* Brief 1
Answer these questions from the reflection on calm below:
(a) What did the lettering on the sign read?
(b) Which chapter and verse is cited for the words "Peace I leave with you; my peace I give you"?
(c) At what center does the writer work with couples?
* Brief 2
List every row below that contains the string "Instruction".

>> begin Supplied text

As I was strolling through town today a sign caught my eye. I’m not sure why I hadn’t seen it before, because I had walked by this section of town before. Today, for some reason, I noticed it and it stopped me in my tracks.

The lettering on the sign read Calm.

In a bit of a hurry, (not calm!) I wasn’t able to stop to see what the shop sold or what the sign represented. I have not been able to stop thinking about it, however. I want what that store apparently had to sell.

Calm.

The word is similar to many words in Scripture promoted during Jesus ministry, such as Peace. Joy. Love. Kindness. Compassion.

When I reflect on Jesus’ ministry, he was almost always calm. Not only was he calm, but he promoted calmness. He even caused the winds and waves to obey him and become calm!  

It seems to me that you cannot have peace if you are not calm. You cannot know joy fully if you do not experience inner calm. To fully love you must come from a relatively calm place. When we are kind to others, we are more than likely experiencing inner calm.

To take this a step further, what if we made a habit of experiencing calm? What if we sought to be calm people, both inwardly and toward others? What impact would this have on our world?

In my work with couples at The Marriage Recovery Center, without exception, those couples who work effectively with me and with one another are coming from a calm place. When at odds with one another, when in conflict with each other, they are agitated and feeling distress toward their mate. This distress creates an atmosphere where it is nearly impossible to effectively work through conflict. Agitation leads to conflict, and conflict leads to agitation—a vicious circle.

Jesus, of course, promoted calm when he said, “Peace I leave with you; my peace I give you. I do not give to you as the world gives. Do not let your hearts be troubled and do not be afraid” (John 14:27).

If Jesus were to use today’s vernacular, he might say, “Calm down. Chill out. Be happy. Everything is going to be okay.”

The Apostle James echoed Jesus words when he said, “Why do you fight and quarrel? It is because your feelings are fighting inside you. That is why you fight” (James 4:1).

>> end Supplied text
>> begin Provided records

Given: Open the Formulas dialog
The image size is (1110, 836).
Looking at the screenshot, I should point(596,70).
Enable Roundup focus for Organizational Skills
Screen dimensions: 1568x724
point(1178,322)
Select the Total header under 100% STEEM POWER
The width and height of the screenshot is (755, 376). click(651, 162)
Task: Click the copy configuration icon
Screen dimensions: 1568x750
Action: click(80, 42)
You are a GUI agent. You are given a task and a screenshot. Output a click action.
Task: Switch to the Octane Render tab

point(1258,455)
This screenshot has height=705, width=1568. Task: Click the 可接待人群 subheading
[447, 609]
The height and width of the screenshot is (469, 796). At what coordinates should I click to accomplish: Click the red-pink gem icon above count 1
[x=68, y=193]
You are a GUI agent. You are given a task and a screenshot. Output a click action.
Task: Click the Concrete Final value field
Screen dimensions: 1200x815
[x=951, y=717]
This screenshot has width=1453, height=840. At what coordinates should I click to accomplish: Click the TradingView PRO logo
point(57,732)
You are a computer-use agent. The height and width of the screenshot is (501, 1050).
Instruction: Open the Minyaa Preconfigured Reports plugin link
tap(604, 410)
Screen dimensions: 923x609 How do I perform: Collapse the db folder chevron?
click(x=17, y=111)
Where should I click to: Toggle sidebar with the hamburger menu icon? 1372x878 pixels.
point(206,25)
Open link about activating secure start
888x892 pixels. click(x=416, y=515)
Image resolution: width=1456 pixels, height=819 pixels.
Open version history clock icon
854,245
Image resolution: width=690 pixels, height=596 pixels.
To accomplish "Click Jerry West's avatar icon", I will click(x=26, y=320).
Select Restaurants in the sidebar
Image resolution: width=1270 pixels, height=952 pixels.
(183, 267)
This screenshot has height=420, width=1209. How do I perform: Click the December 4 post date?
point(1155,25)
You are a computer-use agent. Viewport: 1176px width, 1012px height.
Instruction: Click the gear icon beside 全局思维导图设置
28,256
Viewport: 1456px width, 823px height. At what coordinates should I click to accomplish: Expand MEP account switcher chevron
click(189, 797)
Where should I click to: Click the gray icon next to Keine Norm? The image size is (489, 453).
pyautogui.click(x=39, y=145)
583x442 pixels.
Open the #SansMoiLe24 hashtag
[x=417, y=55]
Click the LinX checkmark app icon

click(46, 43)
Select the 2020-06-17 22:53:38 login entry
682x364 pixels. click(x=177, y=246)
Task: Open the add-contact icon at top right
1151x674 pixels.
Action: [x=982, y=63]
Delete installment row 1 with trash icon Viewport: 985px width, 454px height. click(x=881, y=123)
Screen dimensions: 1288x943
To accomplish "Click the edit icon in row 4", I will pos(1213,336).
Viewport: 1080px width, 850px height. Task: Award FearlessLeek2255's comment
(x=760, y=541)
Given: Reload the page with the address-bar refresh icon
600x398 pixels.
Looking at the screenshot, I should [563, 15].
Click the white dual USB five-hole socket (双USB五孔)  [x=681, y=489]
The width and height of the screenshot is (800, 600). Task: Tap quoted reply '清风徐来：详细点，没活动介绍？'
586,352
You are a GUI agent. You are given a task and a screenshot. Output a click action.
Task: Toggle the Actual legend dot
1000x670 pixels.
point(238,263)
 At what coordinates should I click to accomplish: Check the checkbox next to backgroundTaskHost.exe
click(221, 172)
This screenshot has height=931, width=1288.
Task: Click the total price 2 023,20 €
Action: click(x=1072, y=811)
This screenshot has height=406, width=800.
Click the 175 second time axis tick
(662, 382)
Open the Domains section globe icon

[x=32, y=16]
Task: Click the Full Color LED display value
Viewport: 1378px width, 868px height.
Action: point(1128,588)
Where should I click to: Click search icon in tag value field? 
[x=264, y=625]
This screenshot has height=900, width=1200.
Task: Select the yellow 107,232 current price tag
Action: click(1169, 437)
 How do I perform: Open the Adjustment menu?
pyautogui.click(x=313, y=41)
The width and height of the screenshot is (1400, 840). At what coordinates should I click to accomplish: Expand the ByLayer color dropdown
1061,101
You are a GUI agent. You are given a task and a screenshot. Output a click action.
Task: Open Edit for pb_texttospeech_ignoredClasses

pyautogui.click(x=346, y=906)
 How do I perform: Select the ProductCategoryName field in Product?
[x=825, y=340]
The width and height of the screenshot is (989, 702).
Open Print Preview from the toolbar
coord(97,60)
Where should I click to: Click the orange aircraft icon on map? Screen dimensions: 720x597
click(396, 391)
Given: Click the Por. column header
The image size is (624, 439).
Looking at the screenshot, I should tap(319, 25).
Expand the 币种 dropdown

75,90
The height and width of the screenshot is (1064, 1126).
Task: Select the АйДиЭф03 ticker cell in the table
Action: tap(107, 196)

>> end Provided records

* Task solution 1
(a) Calm.
(b) John 14:27.
(c) The Marriage Recovery Center.

* Task solution 2
Instruction: Open the Minyaa Preconfigured Reports plugin link
Instruction: Click the gear icon beside 全局思维导图设置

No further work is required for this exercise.